▶ _Texto extraído_:
***

LO DISPUSIERON LA CGT Y LOS GREMIOS DEL TRANSPORTE

En sintonía con la presión a que está sometida la CGT por la laxa postura ante la reforma laboral la Central Obrera decidió este lunes un paro general de trabajadores para el día que los diputados discutan la reforma laboral que llegó a esa Cámara con media sanción de los senadores. Hay posibilidades que la sesión sea el jueves 19 ya que el día antes tendría dictamen favorable en comisión y el Gobierno pretende que empiece a regir en marzo. Así y todo la organización sindical no ha convocado a una manifestación masiva previendo que suceda lo mismo que en ocasión del tratamiento en Senadores que la izquierda obligó a abortar con sus violentas agresiones a la Policía. En cambio quienes sí convocan a marchar hacia el Congreso son las dos CTA, la Autónoma y la de los Trabajadores que al reclamo por la Reforma Laboral agegan el de la política económica, «nuestros derechos (?) » y necesidad de aumentos salariales.

***

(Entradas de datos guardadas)
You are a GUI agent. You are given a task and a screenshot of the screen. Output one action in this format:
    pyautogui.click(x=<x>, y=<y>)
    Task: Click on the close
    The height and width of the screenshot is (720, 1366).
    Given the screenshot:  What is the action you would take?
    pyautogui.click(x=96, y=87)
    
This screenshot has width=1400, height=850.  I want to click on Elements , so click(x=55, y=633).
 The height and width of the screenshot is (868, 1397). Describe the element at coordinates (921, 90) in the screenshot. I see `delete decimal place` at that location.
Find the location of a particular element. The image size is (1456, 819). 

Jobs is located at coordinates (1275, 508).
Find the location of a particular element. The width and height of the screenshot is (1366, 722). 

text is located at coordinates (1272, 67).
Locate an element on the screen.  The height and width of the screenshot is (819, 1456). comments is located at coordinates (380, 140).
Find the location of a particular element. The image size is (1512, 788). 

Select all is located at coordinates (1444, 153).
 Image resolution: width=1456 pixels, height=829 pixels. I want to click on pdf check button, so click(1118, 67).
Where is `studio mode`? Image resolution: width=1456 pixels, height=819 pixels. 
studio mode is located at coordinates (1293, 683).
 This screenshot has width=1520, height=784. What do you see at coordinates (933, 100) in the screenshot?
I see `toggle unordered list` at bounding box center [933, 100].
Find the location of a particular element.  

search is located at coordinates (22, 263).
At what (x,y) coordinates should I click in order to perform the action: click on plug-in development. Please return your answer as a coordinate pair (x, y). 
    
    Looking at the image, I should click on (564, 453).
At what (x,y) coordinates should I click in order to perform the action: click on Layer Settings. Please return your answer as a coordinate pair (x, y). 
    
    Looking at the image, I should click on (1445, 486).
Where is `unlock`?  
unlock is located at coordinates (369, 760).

***

▶ _Tu consigna_: Reescribe como lista el párrafo del texto que empieza con «En sintonía con la presión» y conserva sus datos principales. El listado es un material aparte del texto.

▶ _Ejercicio resuelto_:
- La CGT está presionada por su postura laxa ante la reforma laboral. El lunes decidió un paro general de trabajadores.
- El paro será el día en que los diputados discutan la reforma laboral, que llegó a esa Cámara con media sanción del Senado.
- La sesión podría ser el jueves 19, porque el día anterior tendría dictamen favorable en comisión. El Gobierno pretende que la reforma rija desde marzo.
- La CGT no convocó a una manifestación masiva. Prevé que se repita lo ocurrido durante el tratamiento en el Senado, cuando las violentas agresiones de la izquierda a la Policía obligaron a abortarla.
- Las dos CTA, la Autónoma y la de los Trabajadores, sí convocan a marchar hacia el Congreso. Al reclamo por la reforma laboral suman reclamos sobre la política económica y la necesidad de aumentos salariales.